Se ha creado una nueva polémica esotérica: aparentemente se discute si una niña puede o no ir al colegio con un burka; es decir, con una vestimenta que la cubre por completo. ¿Cuál es el problema? Si realmente el problema estuviera en la dificultad de reconocimiento de la persona que va cubierta con un burka, seguramente basta y sobra con lo que está legislado y regulado: en una situación en la que resulte obligada la identificación, la niña en cuestión deberá despojarse al menos de una parte del burka para que se la pueda reconocer. Por lo demás, la niña del burka será seguramente la más fácil de identificar de todo el colegio.

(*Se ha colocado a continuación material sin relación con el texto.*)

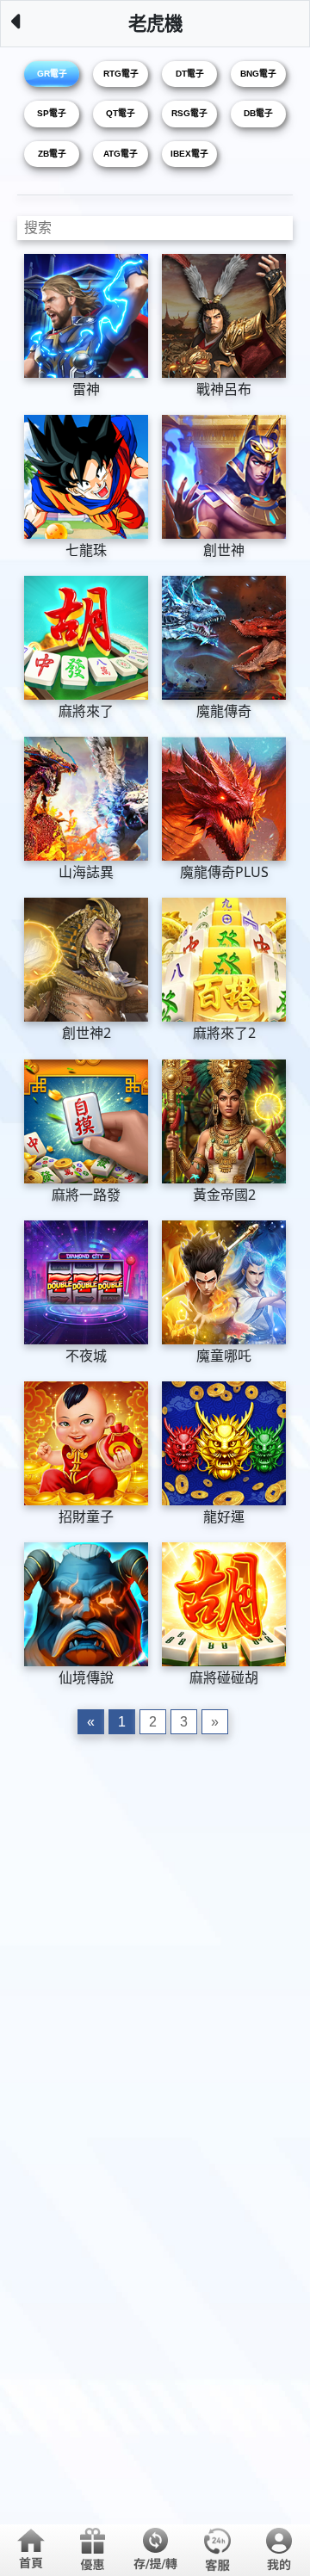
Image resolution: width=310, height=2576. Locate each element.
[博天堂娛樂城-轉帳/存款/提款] (155, 2549)
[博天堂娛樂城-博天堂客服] (217, 2549)
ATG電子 (120, 153)
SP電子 (51, 113)
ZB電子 (52, 153)
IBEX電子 (189, 153)
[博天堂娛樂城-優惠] (93, 2549)
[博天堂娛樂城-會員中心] (279, 2549)
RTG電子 (121, 73)
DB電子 (258, 113)
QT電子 (120, 113)
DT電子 (190, 73)
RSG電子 (189, 113)
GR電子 (52, 73)
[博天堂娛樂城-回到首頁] (31, 2549)
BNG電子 (258, 73)
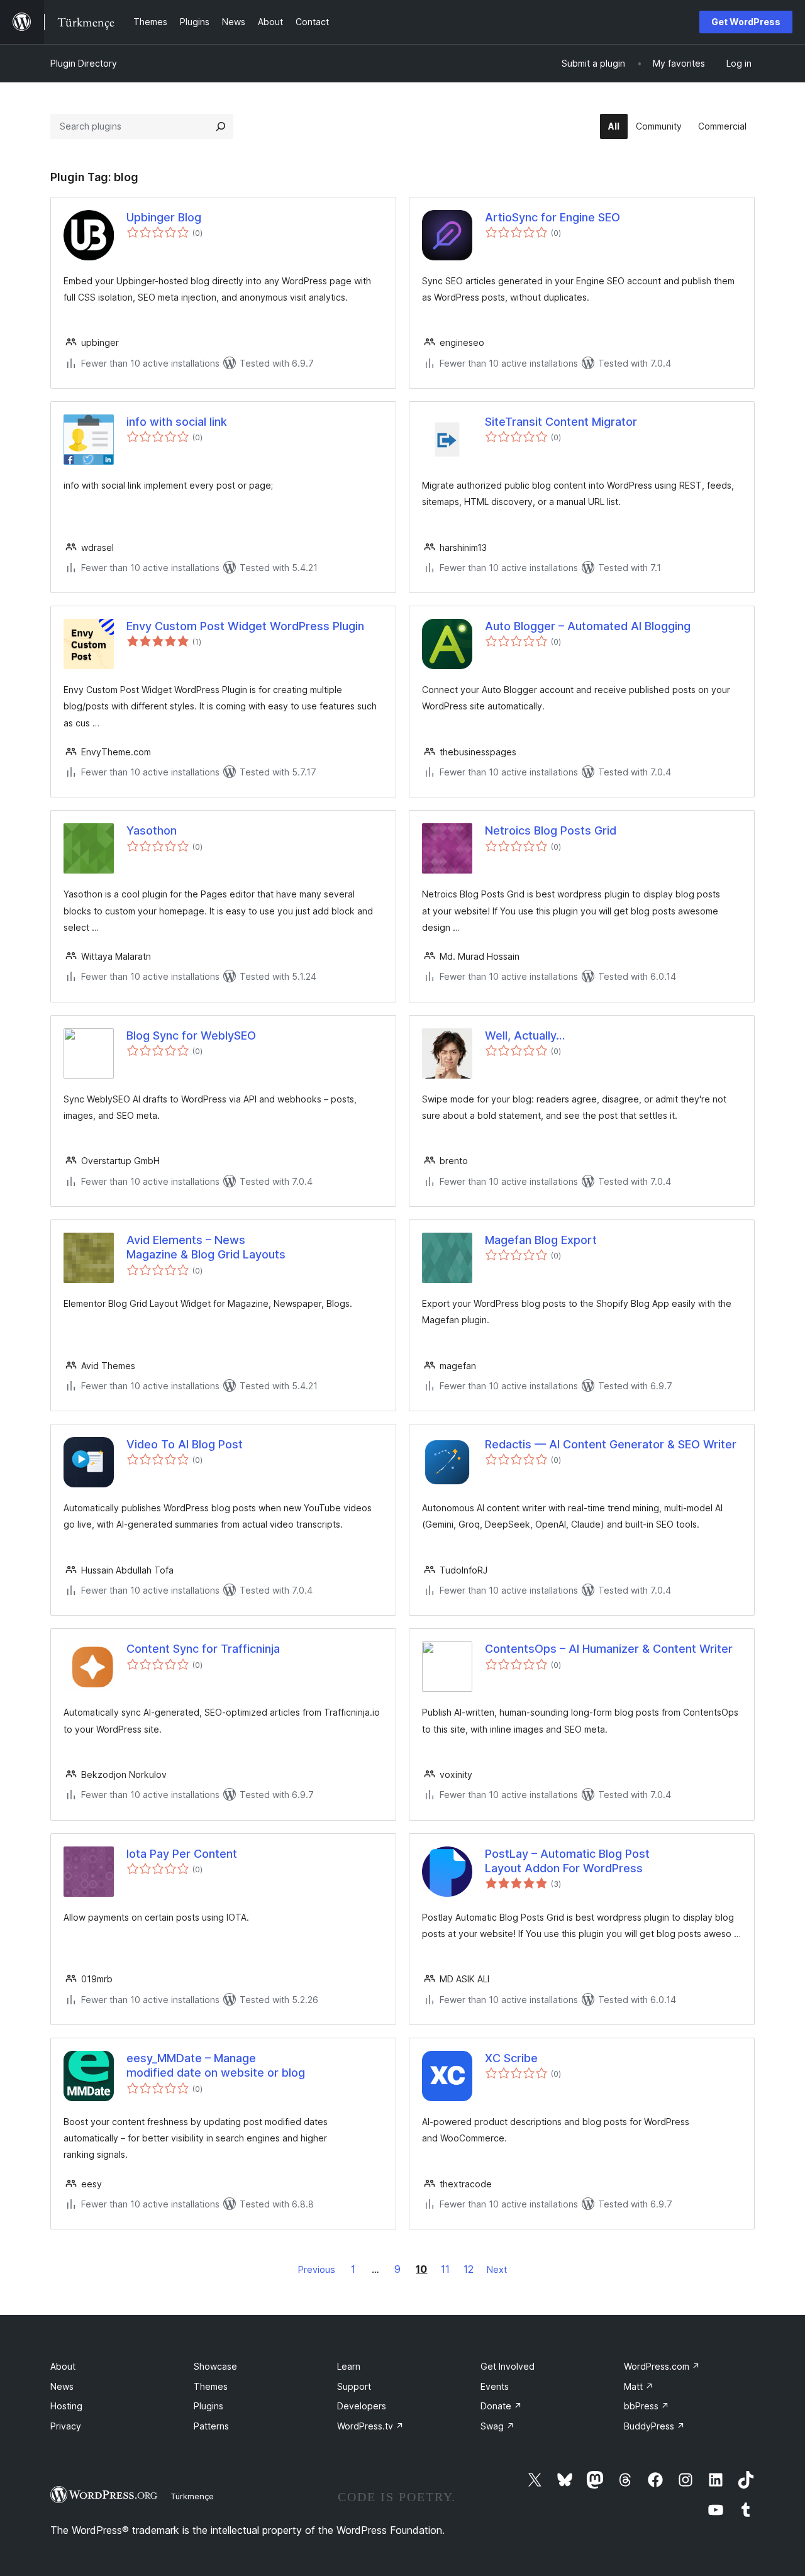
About (62, 2366)
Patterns (211, 2426)
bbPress (646, 2406)
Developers (361, 2406)
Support (354, 2386)
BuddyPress (654, 2426)
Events (494, 2386)
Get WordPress (745, 21)
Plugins (208, 2406)
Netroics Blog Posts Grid (550, 830)
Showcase (215, 2366)
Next (497, 2269)
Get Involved (507, 2366)
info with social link (176, 421)
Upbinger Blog (163, 217)
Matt (638, 2386)
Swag (497, 2426)
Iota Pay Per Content (181, 1853)
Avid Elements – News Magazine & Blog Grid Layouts (206, 1247)
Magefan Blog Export (541, 1239)
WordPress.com (662, 2366)
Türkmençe (192, 2496)
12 (469, 2269)
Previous (316, 2269)
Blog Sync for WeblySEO (191, 1035)
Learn (348, 2366)
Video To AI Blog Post (184, 1444)
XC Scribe (511, 2058)
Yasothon (151, 830)
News (62, 2386)
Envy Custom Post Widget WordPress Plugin (245, 626)
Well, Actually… (525, 1035)
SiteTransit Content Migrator (561, 421)
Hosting (66, 2406)
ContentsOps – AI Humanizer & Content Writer (609, 1648)
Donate (501, 2406)
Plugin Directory (83, 63)
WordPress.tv (370, 2426)
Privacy (65, 2426)
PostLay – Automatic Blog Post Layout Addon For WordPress (567, 1861)
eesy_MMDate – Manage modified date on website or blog (215, 2065)
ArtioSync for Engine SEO (552, 217)
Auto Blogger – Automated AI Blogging (588, 626)
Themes (211, 2386)
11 (445, 2269)
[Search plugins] (220, 126)
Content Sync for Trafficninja (203, 1648)
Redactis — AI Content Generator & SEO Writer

Que la situación no tiene parangón es evidente. Pero esas características tan especiales han aparecido también cuando se extendió la moda de los tatuajes y la de los piercing. De hecho, alguien que se tatúe el rostro puede resultar menos reconocible que la niña del burka y ni siquiera podría despojarse de su «nueva cara».

Este tipo de disputas se disfraza bajo un manto ideológico para encubrir otro propósito ideológico diferente. El que se utiliza como pretexto es el que apela a la «libertad» de la mujer que, según se cree, ha sido limitada o suprimida por el uso de la polémica vestimenta. Este afán de nuestra civilización por meterse en la intimidad de los hogares y «dirigir» la vida privada de cada ciudadano/a puede defenderse como políticamente correcto o de cualquier otra manera, pero de ningún modo como una batalla por la libertad. La cuestión no está en determinar si la niña del burka es o no libre, sino en saber quién nos ha otorgado a nosotros la potestad de «liberarla».

Cada ser humano se plantea su propia libertad, valga la redundancia, libremente. Cualquiera podrá aconsejarlo pero la decisión íntima, profunda, es suya. Sea cual sea tal decisión –acatar o rebelarse contra la religión o la familia, por ejemplo– sólo será libre (otra redundancia absurda pero absurdos son los términos de la discusión) si no hay ningún Estado, ninguna norma que se lo imponga.

Puede no ser falso que haya una «libertad» en juego, pero no es algo que nosotros podamos promover desde un principio de autoridad que entre en disputa con el entorno familiar o con las creencias religiosas de la niña del burka. Imponer una nueva autoridad no supone más que un choque con la otra autoridad pero no representa de ningún modo una lucha por la libertad.

El caso es que Occidente se plantea todas las cuestiones básicas según estos parámetros. Asombra que mucha gente, que se opone honradamente a la guerra de Irak o a la de Afganistán, no aprecie que el sistema de «imponer libertades» desde el poder responde a la misma raíz antidemocrática que inspira las modernas guerras de rapiña que destrozan todo el andamiaje de derechos humanos que dicen defender.

Y esa cuestión «ideológica» –ideología aparente, encubridora de intereses económicos y de dominación cultural muy concretos– promueve, consciente o inconscientemente, esa especie de «guerra santa» contra los musulmanes, que no hace más que acorralarlos y empujarlos hacia el encierro, el aislamiento, la vuelta atrás a sus tradiciones más primitivas. Si a escala mundial esa guerra se alimenta con invasiones y bombardeos, a escala de la vida cotidiana se estimula con «combates» como este contra el burka; y el efecto es similar, en el sentido de que esa saña prohibidora lo que realmente consigue es difundir el burka, insuflarle nueva fuerza como seña de identidad, en una espiral de confrontación que se realimenta constantemente.

No es la «ideología» de la libertad la que inspira las insólitas disputas alrededor del burka, sino la «ideología» de la falsa «guerra de civilizaciones» cuyo guión corresponde al norteamericano Huntington y que Washington sigue sin apartarse ni una coma.